▸ Dataset rows
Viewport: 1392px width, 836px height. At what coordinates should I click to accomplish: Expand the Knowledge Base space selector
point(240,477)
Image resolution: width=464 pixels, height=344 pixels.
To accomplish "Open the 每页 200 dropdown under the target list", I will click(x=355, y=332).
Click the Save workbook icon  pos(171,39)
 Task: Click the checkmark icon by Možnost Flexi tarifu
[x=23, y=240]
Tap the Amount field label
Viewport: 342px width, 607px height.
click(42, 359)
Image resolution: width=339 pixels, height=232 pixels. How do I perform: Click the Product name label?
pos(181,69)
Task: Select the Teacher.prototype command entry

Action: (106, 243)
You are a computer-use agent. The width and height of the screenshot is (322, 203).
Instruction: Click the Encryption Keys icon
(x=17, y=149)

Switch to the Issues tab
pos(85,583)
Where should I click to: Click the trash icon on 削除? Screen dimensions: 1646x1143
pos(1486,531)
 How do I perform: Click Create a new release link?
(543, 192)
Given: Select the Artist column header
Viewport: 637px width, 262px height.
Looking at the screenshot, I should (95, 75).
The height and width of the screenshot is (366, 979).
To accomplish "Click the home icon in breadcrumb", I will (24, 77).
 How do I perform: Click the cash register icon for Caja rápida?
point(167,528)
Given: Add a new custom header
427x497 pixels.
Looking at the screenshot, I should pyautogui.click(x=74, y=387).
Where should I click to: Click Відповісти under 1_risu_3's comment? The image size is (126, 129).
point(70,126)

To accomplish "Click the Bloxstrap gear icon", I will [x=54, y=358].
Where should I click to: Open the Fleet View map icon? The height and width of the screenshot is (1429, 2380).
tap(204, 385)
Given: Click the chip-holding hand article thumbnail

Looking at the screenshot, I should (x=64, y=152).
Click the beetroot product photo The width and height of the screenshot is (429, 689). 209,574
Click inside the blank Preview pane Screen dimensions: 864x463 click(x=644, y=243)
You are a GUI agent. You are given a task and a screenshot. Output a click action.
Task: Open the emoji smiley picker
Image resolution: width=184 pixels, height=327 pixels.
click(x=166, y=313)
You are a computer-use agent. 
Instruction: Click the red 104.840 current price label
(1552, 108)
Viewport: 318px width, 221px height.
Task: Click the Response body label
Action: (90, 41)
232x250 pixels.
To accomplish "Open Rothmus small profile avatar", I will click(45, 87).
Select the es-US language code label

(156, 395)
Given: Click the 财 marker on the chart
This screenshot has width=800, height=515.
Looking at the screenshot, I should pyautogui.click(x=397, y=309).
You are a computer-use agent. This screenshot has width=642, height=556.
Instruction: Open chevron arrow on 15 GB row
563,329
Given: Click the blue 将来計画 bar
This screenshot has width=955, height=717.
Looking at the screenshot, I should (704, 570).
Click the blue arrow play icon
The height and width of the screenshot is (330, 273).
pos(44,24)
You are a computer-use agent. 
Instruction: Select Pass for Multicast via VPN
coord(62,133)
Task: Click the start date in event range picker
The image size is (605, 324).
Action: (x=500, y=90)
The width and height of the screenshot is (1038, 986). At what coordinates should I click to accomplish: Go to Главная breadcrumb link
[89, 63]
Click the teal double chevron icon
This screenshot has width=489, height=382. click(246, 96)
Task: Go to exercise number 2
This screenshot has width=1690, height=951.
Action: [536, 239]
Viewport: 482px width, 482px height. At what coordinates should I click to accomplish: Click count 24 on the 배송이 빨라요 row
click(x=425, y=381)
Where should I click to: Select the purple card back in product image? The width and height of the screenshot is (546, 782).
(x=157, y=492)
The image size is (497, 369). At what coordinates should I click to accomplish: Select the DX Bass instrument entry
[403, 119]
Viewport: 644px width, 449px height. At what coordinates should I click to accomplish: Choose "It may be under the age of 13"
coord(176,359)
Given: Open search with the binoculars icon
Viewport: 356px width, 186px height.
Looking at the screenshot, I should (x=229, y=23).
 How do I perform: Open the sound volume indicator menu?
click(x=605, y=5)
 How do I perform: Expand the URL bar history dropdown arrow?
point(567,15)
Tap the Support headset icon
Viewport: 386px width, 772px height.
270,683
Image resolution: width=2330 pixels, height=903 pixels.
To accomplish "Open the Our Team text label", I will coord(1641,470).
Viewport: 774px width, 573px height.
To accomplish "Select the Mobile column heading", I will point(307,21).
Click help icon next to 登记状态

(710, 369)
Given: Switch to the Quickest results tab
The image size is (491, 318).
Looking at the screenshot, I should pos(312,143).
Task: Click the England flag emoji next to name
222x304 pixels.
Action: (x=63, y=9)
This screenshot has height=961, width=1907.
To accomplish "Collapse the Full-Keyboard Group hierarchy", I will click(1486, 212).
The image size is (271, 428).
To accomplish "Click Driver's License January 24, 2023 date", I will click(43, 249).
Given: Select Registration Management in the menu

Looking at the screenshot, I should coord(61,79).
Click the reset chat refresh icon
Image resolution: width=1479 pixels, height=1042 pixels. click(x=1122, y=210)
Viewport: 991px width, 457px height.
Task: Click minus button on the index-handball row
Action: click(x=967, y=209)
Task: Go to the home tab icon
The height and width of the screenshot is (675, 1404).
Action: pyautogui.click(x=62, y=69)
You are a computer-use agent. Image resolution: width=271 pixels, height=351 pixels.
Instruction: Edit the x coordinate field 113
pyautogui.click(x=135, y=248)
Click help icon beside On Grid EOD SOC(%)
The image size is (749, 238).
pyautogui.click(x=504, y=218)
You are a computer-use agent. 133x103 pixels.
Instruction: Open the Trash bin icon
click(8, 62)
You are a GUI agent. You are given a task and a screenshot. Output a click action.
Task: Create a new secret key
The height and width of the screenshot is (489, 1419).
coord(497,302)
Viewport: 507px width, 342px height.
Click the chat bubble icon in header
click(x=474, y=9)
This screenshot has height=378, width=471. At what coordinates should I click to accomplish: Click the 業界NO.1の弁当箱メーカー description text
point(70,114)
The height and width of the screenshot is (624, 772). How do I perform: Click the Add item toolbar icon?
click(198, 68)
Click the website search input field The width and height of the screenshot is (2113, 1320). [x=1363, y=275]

▸ Problem details
Copy the records from the line with "The height and width of the screenshot is (366, 979)." to the line with "tap(204, 385)", substituting "button" for "icon" throughout and leaving everything else unchanged.

▸ The solution
The height and width of the screenshot is (366, 979).
To accomplish "Click the home button in breadcrumb", I will (24, 77).
 How do I perform: Click the cash register button for Caja rápida?
point(167,528)
Given: Add a new custom header
427x497 pixels.
Looking at the screenshot, I should pyautogui.click(x=74, y=387).
Where should I click to: Click Відповісти under 1_risu_3's comment? The image size is (126, 129).
point(70,126)

To accomplish "Click the Bloxstrap gear button", I will [x=54, y=358].
Where should I click to: Open the Fleet View map button? The height and width of the screenshot is (1429, 2380).
tap(204, 385)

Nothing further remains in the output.